(GIVEN RECORDS begins)
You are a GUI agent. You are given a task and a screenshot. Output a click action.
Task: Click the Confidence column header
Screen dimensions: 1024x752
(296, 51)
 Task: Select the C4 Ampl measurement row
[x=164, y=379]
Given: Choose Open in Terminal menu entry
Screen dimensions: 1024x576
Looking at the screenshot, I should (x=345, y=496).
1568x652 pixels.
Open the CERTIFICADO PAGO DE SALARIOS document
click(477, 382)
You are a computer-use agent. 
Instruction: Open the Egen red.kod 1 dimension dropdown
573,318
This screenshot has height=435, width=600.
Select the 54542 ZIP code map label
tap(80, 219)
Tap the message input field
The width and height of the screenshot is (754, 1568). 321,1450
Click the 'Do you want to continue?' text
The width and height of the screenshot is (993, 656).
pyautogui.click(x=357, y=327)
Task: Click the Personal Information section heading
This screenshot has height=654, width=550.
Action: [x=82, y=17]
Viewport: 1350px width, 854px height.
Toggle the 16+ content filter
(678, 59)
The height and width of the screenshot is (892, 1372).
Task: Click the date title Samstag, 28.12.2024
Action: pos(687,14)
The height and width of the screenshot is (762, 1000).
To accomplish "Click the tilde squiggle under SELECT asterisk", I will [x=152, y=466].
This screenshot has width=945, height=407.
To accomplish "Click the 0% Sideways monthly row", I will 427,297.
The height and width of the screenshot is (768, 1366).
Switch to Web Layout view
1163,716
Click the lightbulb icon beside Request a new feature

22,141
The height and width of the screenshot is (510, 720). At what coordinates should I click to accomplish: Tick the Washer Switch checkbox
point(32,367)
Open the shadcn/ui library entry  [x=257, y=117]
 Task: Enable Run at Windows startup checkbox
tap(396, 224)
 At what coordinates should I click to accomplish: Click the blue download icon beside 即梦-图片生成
(GIVEN RECORDS ends)
▶ **EXERCISE INSTRUCTIONS**: The required result is an identical copy of the records above.

▶ **TASK OUTPUT**:
You are a GUI agent. You are given a task and a screenshot. Output a click action.
Task: Click the Confidence column header
Screen dimensions: 1024x752
(296, 51)
 Task: Select the C4 Ampl measurement row
[x=164, y=379]
Given: Choose Open in Terminal menu entry
Screen dimensions: 1024x576
Looking at the screenshot, I should (x=345, y=496).
1568x652 pixels.
Open the CERTIFICADO PAGO DE SALARIOS document
click(477, 382)
You are a computer-use agent. 
Instruction: Open the Egen red.kod 1 dimension dropdown
573,318
This screenshot has height=435, width=600.
Select the 54542 ZIP code map label
tap(80, 219)
Tap the message input field
The width and height of the screenshot is (754, 1568). 321,1450
Click the 'Do you want to continue?' text
The width and height of the screenshot is (993, 656).
pyautogui.click(x=357, y=327)
Task: Click the Personal Information section heading
This screenshot has height=654, width=550.
Action: [x=82, y=17]
Viewport: 1350px width, 854px height.
Toggle the 16+ content filter
(678, 59)
The height and width of the screenshot is (892, 1372).
Task: Click the date title Samstag, 28.12.2024
Action: pos(687,14)
The height and width of the screenshot is (762, 1000).
To accomplish "Click the tilde squiggle under SELECT asterisk", I will [x=152, y=466].
This screenshot has width=945, height=407.
To accomplish "Click the 0% Sideways monthly row", I will 427,297.
The height and width of the screenshot is (768, 1366).
Switch to Web Layout view
1163,716
Click the lightbulb icon beside Request a new feature

22,141
The height and width of the screenshot is (510, 720). At what coordinates should I click to accomplish: Tick the Washer Switch checkbox
point(32,367)
Open the shadcn/ui library entry  [x=257, y=117]
 Task: Enable Run at Windows startup checkbox
tap(396, 224)
 At what coordinates should I click to accomplish: Click the blue download icon beside 即梦-图片生成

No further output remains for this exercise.